# Written problem:
Copy out the lines of the items below verbatim, from the line containing "Click the cleverfiles logo" through the last line of the items, both ends included. Omit the pictures from your answer.

# Material provided:
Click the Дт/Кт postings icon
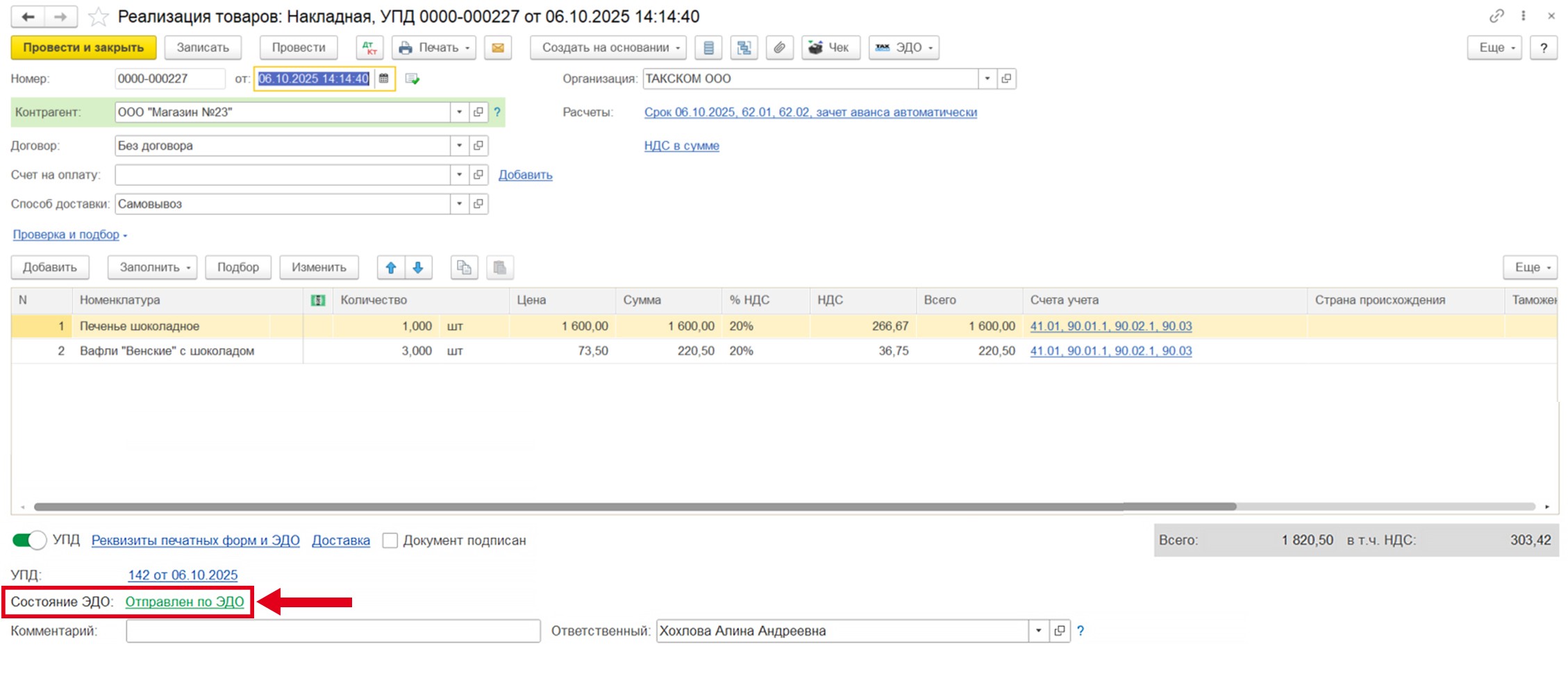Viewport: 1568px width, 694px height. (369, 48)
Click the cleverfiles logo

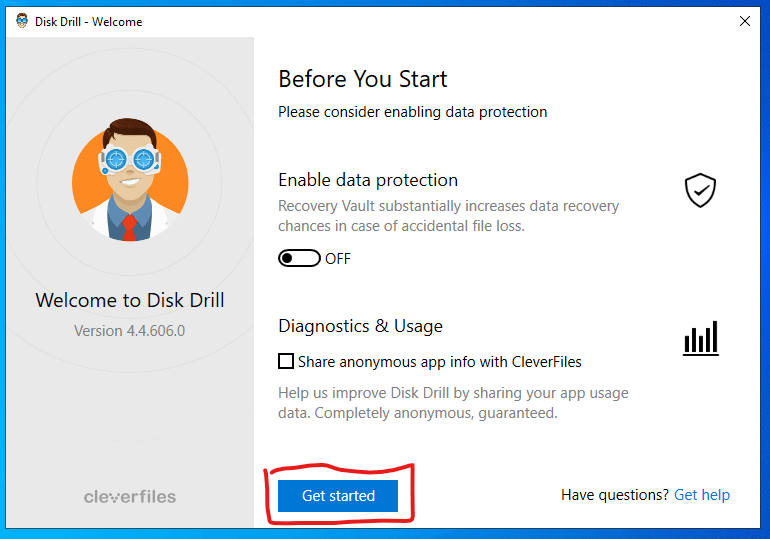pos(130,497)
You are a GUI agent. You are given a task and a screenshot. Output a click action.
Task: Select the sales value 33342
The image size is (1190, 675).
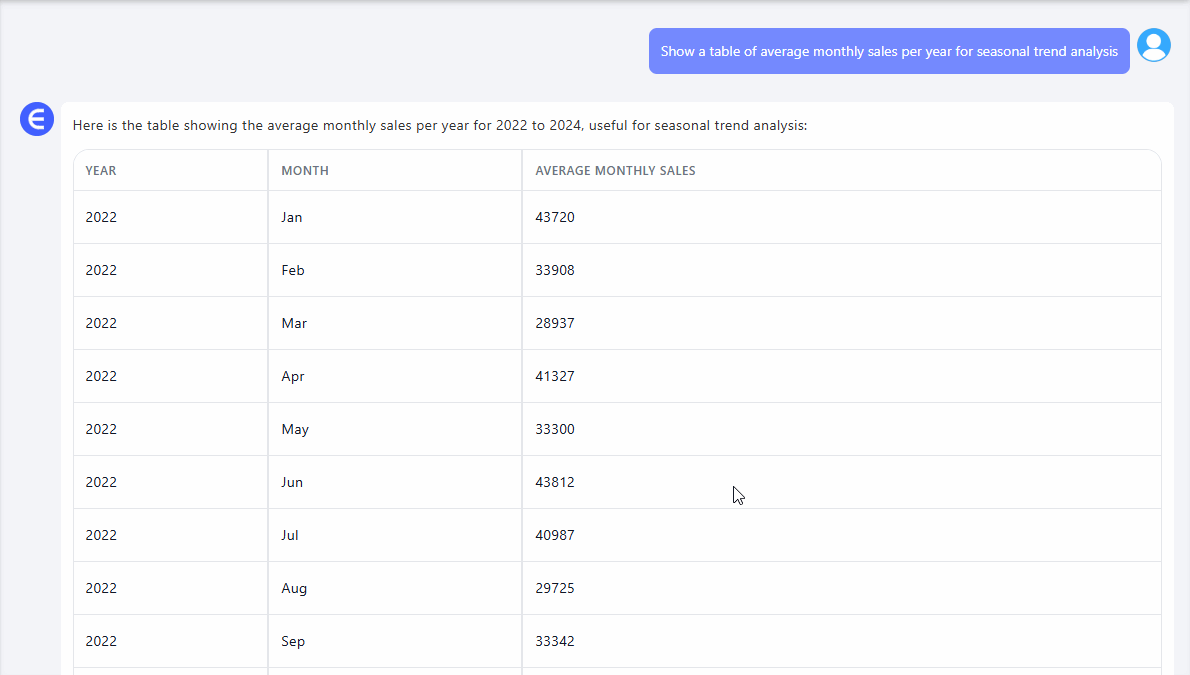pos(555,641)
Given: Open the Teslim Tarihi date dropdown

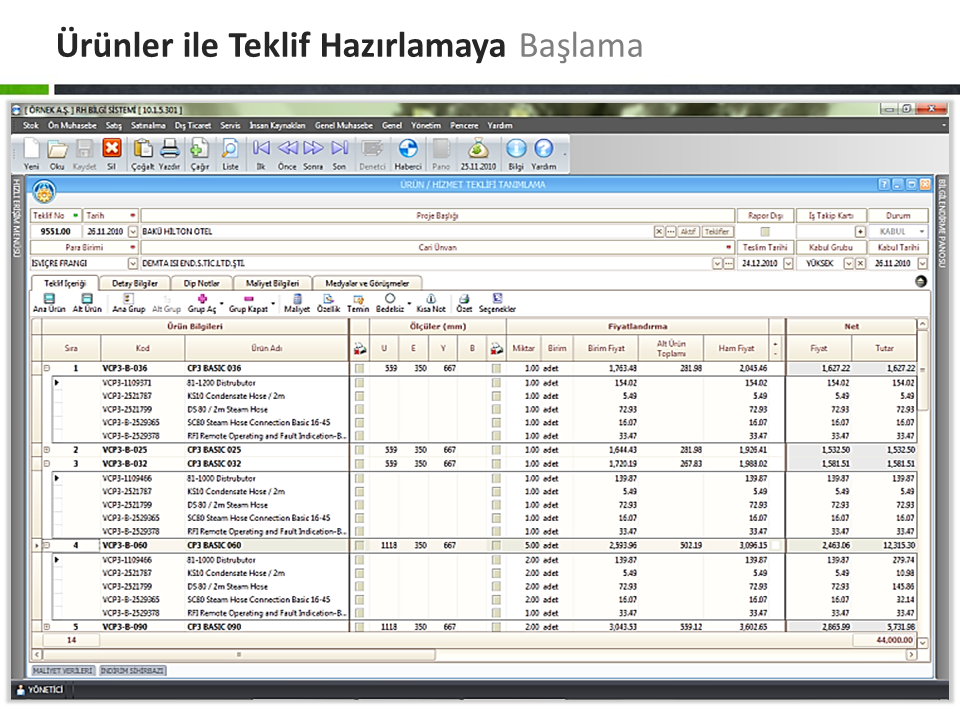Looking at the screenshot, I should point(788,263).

# Task solution:
Click the cleverfiles logo

pos(130,497)
You are a GUI agent. You are given a task and a screenshot. Output a click action.
Task: Select the sales value 33342
The image size is (1190, 675).
pos(555,641)
Given: Open the Teslim Tarihi date dropdown

Looking at the screenshot, I should point(788,263).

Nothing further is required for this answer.